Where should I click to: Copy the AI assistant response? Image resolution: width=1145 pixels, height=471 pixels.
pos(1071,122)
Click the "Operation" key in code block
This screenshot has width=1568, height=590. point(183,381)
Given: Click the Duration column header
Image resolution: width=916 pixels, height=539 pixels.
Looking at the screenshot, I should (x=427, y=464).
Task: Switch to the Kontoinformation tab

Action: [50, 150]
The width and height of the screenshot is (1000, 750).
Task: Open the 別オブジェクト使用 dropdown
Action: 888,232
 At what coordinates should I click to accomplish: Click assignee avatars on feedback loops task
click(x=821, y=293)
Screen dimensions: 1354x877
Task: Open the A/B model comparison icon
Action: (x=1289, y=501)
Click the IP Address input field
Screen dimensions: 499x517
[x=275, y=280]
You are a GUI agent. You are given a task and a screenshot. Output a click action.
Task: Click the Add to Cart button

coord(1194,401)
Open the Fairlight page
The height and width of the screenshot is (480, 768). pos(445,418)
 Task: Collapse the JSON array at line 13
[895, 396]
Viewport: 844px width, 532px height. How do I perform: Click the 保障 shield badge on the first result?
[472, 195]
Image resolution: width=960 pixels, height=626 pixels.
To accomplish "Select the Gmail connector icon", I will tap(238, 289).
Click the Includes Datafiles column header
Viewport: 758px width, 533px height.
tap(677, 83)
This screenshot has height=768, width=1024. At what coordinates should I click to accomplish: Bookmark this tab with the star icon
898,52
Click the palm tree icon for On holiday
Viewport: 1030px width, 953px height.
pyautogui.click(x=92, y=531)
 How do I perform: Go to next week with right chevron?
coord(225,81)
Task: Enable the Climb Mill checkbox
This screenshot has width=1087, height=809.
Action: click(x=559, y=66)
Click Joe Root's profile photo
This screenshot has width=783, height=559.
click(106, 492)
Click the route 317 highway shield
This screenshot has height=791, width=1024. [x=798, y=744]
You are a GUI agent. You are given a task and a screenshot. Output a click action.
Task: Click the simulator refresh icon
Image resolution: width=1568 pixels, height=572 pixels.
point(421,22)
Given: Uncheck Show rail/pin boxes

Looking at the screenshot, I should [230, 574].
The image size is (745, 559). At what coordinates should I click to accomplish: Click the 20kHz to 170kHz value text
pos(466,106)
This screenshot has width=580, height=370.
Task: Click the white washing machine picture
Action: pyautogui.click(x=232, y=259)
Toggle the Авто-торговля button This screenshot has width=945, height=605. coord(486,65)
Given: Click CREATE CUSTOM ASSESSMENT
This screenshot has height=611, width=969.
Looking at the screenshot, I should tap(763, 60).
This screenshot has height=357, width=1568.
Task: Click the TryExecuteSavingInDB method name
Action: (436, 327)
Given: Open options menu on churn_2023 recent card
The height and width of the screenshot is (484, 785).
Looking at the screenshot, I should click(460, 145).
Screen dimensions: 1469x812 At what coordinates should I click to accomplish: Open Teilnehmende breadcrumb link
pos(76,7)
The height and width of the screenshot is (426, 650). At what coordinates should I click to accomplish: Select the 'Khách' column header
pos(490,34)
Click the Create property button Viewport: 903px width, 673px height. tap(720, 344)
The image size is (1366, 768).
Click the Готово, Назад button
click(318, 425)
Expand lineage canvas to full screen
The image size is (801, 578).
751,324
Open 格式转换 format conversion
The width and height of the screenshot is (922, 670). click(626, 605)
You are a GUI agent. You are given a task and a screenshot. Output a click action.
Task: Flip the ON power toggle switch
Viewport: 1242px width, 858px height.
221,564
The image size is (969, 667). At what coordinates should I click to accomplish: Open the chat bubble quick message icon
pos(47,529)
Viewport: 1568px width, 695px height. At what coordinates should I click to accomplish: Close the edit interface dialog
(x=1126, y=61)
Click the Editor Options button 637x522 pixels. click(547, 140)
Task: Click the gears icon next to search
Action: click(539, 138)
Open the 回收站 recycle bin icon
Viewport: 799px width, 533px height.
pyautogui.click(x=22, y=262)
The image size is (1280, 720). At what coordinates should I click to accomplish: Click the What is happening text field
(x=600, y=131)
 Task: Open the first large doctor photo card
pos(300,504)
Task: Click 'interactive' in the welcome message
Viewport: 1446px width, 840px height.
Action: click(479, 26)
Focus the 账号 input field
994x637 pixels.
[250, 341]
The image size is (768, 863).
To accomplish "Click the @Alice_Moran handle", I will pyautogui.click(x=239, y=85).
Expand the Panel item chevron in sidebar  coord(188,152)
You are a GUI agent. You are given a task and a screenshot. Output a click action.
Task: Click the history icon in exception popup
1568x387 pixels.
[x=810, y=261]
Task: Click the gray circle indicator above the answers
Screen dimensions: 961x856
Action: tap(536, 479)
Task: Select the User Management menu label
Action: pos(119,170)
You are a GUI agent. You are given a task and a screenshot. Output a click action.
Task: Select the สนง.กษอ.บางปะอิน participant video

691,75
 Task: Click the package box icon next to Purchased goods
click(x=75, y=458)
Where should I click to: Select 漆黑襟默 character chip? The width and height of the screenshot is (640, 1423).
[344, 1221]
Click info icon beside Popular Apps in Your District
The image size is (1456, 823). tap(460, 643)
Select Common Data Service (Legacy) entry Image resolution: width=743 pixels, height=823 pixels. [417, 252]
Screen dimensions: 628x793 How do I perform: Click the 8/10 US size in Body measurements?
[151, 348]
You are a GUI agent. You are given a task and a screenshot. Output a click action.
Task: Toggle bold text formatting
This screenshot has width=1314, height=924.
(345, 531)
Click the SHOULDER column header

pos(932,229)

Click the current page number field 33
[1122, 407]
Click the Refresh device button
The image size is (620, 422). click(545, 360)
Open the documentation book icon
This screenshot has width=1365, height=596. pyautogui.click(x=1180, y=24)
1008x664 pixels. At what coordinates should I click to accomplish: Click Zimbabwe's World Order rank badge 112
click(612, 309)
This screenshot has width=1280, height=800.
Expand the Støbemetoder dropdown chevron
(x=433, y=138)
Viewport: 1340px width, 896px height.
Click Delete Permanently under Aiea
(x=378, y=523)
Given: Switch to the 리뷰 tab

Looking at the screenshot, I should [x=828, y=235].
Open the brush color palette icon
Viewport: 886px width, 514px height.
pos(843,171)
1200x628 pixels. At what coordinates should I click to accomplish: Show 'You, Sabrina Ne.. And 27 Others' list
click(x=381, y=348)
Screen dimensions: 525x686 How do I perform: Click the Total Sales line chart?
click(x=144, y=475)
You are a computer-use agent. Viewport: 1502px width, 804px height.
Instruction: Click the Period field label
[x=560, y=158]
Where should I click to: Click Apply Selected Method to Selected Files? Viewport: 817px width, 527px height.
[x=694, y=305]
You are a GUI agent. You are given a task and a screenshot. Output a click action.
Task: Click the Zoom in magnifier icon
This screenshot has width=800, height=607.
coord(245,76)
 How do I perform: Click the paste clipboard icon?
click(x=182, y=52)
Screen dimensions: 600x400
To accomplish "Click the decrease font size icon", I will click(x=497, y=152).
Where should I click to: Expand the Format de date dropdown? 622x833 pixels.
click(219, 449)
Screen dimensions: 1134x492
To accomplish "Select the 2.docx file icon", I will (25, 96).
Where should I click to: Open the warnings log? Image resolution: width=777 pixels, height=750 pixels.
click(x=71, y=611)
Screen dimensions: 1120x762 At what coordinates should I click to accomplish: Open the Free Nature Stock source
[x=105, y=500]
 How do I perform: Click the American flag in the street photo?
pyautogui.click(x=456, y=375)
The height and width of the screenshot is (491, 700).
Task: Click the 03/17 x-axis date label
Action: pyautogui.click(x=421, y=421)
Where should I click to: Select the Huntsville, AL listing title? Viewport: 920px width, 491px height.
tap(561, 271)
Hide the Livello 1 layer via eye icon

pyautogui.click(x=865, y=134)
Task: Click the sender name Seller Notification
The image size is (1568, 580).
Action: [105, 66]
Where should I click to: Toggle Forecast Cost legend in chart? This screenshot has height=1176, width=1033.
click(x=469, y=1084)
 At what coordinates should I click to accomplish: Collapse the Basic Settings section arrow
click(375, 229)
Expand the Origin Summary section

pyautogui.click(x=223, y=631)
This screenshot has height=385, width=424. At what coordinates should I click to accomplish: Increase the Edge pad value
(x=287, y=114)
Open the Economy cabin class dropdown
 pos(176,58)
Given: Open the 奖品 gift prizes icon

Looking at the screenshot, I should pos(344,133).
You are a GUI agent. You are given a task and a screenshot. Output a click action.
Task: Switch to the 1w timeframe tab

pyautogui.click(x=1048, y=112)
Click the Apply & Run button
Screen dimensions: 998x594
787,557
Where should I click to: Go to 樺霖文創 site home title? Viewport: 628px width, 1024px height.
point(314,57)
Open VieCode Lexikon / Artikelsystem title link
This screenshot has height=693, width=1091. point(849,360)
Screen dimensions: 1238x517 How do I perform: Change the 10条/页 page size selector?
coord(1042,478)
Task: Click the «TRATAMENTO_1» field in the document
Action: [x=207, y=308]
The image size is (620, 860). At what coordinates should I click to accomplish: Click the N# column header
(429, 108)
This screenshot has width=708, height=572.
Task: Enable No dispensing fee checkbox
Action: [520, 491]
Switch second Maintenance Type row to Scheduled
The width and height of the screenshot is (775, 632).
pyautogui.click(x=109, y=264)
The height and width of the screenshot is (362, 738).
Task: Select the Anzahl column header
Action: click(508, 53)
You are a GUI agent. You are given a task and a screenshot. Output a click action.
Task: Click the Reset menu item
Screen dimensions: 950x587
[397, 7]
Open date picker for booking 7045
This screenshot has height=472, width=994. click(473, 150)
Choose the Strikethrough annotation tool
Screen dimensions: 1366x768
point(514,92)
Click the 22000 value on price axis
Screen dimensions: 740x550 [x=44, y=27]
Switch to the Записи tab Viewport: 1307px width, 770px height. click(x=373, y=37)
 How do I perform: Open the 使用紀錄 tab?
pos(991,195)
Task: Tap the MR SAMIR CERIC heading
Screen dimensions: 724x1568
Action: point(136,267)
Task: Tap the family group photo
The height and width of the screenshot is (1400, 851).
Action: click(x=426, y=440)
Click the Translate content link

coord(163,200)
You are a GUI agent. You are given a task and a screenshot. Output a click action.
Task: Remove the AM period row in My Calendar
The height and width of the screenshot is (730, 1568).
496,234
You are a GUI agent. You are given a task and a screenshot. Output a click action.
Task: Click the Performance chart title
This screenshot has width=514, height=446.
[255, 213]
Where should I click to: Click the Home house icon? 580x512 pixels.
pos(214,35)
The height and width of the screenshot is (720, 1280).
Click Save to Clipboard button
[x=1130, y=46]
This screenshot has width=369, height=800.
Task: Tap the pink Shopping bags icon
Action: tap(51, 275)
----
• _Exercise details_: Using the records above, copy all lines that include the word "will".

• _Problem solution_:
To accomplish "Select the Gmail connector icon", I will tap(238, 289).
To accomplish "Click the @Alice_Moran handle", I will pyautogui.click(x=239, y=85).
To accomplish "Click the decrease font size icon", I will click(x=497, y=152).
To accomplish "Select the 2.docx file icon", I will (25, 96).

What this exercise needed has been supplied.